Spectral segment#

A segment is one wavelength chunk of the spectrum.
PySME is segment-aware by design: most spectral arrays are stored as a list-like object with one entry per segment.

Why segments exist#

Segments are useful when:

  • your observation is naturally split into orders/chunks

  • different chunks have different wavelength sampling/resolution/radial velocity.

  • you want to process only part of the spectrum in synthesis/solve

How segments are defined#

PySME can get segment information from either:

  • sme.wave: explicit wavelength arrays (recommended when available)
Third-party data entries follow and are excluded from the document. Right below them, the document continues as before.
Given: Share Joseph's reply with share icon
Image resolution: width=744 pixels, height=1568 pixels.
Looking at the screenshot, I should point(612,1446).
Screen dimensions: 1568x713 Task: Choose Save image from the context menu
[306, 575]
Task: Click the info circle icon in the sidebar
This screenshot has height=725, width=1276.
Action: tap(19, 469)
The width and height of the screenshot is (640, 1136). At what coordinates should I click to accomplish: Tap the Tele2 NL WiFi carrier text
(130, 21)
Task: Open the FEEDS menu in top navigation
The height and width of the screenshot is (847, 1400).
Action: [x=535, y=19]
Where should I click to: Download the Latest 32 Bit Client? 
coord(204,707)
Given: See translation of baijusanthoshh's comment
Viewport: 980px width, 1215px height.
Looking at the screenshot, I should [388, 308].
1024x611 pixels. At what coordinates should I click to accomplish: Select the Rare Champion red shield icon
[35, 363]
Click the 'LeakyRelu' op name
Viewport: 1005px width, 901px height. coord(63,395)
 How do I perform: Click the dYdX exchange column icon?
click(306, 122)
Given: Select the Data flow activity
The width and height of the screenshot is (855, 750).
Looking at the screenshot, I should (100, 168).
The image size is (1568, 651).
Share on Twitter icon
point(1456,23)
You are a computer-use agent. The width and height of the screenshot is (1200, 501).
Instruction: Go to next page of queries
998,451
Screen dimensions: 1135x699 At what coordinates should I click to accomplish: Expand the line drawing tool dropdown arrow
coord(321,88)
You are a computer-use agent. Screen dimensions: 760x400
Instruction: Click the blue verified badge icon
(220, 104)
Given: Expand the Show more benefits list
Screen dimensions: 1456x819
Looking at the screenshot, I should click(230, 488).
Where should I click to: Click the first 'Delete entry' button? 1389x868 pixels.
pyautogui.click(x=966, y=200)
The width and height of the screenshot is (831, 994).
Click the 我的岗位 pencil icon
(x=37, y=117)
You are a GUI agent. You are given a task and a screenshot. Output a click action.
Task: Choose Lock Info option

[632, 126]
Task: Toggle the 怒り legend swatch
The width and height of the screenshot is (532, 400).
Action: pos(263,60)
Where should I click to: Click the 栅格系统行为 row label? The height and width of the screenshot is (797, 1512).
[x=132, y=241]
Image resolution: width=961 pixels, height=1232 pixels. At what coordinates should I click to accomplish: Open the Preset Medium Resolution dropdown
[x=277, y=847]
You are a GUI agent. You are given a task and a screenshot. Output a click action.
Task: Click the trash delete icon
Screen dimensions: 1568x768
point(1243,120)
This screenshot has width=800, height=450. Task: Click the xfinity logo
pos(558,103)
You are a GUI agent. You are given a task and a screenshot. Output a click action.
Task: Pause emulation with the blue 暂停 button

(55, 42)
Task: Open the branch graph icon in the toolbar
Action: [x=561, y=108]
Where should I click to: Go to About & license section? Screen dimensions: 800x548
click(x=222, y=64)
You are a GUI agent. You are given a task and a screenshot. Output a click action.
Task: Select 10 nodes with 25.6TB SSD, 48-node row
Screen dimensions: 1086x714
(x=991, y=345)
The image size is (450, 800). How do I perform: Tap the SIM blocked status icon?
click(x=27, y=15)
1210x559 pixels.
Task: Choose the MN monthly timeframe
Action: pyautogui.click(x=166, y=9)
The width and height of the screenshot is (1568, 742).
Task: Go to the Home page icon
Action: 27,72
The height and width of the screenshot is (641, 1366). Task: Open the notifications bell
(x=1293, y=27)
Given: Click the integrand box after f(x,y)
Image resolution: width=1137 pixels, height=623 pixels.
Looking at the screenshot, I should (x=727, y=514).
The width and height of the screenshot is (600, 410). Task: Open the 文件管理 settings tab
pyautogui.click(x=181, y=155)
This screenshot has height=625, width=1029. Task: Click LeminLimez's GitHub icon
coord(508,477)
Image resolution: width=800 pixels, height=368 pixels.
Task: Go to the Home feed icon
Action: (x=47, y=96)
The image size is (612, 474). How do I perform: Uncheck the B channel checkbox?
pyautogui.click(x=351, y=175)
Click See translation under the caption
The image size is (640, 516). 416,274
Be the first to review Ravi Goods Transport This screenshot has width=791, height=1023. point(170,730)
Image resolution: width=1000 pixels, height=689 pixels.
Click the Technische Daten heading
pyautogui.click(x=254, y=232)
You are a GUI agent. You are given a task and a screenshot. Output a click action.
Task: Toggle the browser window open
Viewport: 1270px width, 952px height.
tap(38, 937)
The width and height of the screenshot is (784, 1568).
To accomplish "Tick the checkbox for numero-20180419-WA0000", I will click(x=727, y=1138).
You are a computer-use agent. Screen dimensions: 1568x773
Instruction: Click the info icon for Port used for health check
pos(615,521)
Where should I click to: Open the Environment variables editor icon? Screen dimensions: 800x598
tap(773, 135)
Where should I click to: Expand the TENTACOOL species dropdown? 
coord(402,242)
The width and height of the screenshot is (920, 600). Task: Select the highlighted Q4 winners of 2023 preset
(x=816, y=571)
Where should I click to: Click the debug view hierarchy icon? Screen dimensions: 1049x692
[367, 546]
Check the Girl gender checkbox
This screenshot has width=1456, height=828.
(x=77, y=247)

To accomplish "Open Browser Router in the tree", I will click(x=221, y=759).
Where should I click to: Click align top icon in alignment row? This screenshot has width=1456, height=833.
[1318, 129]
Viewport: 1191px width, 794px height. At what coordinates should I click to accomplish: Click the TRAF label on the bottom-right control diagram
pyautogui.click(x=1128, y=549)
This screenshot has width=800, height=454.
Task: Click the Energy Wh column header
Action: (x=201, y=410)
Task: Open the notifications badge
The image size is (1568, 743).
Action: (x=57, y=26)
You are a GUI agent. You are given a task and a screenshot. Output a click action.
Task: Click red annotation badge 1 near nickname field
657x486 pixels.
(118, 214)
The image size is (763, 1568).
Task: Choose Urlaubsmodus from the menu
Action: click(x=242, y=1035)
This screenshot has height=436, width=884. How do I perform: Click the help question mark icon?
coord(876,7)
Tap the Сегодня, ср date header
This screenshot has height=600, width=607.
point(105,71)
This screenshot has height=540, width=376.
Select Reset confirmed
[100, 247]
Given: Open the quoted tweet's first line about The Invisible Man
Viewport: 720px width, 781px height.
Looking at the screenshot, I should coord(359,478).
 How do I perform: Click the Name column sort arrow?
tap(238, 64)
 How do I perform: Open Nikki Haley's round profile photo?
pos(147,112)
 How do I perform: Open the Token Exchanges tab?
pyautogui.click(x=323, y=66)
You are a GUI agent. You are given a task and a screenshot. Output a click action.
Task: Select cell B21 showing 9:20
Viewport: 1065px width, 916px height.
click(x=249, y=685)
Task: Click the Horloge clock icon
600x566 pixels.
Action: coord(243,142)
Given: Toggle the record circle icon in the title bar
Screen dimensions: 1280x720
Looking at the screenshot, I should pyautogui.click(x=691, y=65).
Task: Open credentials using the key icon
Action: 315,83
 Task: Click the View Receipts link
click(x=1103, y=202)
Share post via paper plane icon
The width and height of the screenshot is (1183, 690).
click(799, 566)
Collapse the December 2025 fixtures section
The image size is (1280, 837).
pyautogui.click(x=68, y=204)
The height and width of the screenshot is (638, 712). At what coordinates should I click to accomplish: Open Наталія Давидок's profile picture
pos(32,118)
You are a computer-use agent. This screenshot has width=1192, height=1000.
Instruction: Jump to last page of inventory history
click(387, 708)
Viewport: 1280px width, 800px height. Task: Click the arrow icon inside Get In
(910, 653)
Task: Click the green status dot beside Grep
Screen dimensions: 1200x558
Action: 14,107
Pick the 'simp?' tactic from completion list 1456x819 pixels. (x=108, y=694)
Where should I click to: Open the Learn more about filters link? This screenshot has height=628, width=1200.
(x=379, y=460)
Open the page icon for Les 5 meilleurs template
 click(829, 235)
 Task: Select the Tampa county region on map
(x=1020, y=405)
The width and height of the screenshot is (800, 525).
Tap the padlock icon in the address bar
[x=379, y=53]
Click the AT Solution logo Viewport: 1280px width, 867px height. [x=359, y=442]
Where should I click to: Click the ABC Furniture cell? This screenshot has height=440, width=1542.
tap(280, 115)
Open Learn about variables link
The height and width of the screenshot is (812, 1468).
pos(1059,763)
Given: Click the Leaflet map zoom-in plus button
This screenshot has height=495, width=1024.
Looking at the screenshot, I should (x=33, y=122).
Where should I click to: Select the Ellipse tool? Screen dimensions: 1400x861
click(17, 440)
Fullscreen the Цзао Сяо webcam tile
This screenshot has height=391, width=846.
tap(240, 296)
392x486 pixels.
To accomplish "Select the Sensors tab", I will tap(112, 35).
  • sme.wran: only segment boundaries [[w0_start, w0_end], [w1_start, w1_end], ...]

If sme.wave exists, it effectively defines segment boundaries.
If only sme.wran is given, PySME synthesizes each segment within those ranges.

Segment-aware inputs#

Typical segment-aware fields are:

  • wave

  • spec

  • uncs

  • mask

  • synth

  • cont

  • wint (optional transfer grid)

  • vrad

  • cscale

You can pass these as:

  • a single 1D array for one segment

  • a list of arrays for multiple segments

Parameters that are not segmented#

Some model parameters are global (single value for all segments), e.g.:

  • vmic

  • vmac

  • vsini

Some are scalar-or-per-segment, e.g.:

  • ipres: can be one value or one value per segment

  • vrad: handled per segment, depending on vrad_flag

Choosing which segments to run#

Both synthesize_spectrum(...) and solve(...) accept a segments argument.

  • segments="all": run all segments

  • segments=[0, 2, ...]: run selected segments only

Invalid indices raise an error.
Segments that are fully masked as bad pixels are skipped automatically.

Practical notes#

  • Keep segment ordering consistent across all segment-aware inputs.

  • If you provide per-segment arrays, lengths must match within each segment.

  • For simple single-chunk workflows, using one 1D wave array is enough.